Following Inflation Figures GBP Saw a Temporary Rise against the EURO

Written by Frank Kremer

Recently, the GBP/EURO pair saw a nice new high, trading at 1.925 after earnings and employment data were released in mid-December of 2016. This was largely due to data on those fronts that was better than had been previously forecast, and there was high hopes that the pair could see a further rise but hopes that it would break the 1.20 mark were dashed due to the expectation of a hard Brexit in May. Not only is the Brexit being forecast to be hard, but in the words of newscasters around the globe, it is now looking likely to be a “diamond-hard” leaving and that is not instilling confidence in the pair at this time. Traders are following events closely to see where further developments lead.

December Hopes Lead to January Gloom

What analysts were looking towards was good news from the Bank of England and/or the Federal Reserve in the United States in terms of stimulating those respective economies and employment. If this were to happen, interest in the pair might be stimulated and the hopes had been that it would continue to climb, but December hopes have begun to sink. As of the Pacific market opening on 16 January, the GBP plummeted to a new low for the period of 1.1307 against the EURO and against other major currencies it was trading at:

  • GBP to USD exchange rate at 1.995
  • GBP to NZD exchange rate at 1.6806
  • GBP to AUD exchange rate at 1.6007
  • GBP to ZAR exchange rate at 16.2007

These were current as of Pacific market opening on 16 January, 2017. However, as in the case of the GBP/EURO pair, it all stems on how the economy plays out and whether or not it is stimulated and earnings can continue climbing.

Why the Decline Had Been Expected

With tensions high amidst fears of a hard Brexit, there is also concern in upcoming negotiations on Brexit that Theresa May will draw a red line on the issue of immigration, “Britain is an open and tolerant country. We will always want immigration, especially high-skilled immigration…  But the message from the public before and during the referendum campaign was clear: Brexit must mean control of the number of people who come to Britain from Europe. And that is what we will deliver”. The problem here is that the EU contends that free movement is imperative in their single market and this is their red line. The optimism that even with Brexit the UK would remain part of the single market trade agreement has been driving the GBP until now but will that hold in a hard Brexit?

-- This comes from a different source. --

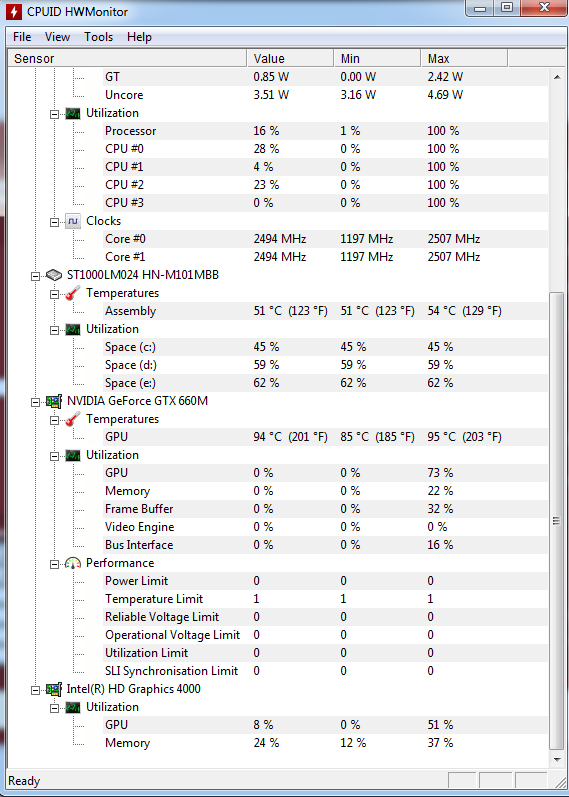Collapse the Clocks section
Image resolution: width=569 pixels, height=797 pixels.
pyautogui.click(x=54, y=223)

Amidst these concerns, the red lines having been drawn will most likely signal an end to the current free trade agreement. Remember, one of the key issues in the Brexit referendum was immigration and the trade agreement. What will happen after upcoming talks is anyone’s guess but it looks like the exit may be anything but amicable.

In the End Anything Can Happen

As the result of fears of a very hard Brexit and an end to the free trade agreement, it is being forecast that the GBP/EURO pair will continue to slide as will the GBP against other currencies providing traders with the volatility but also a level of uncertainty for UK and EU businesses which will have an impact on trade for the foreseeable future. If weaker than expected UK inflation data is forthcoming and the BOE and Federal Reserve are unable to significantly stimulate their respective economies, it does not bode well for this pair at this time.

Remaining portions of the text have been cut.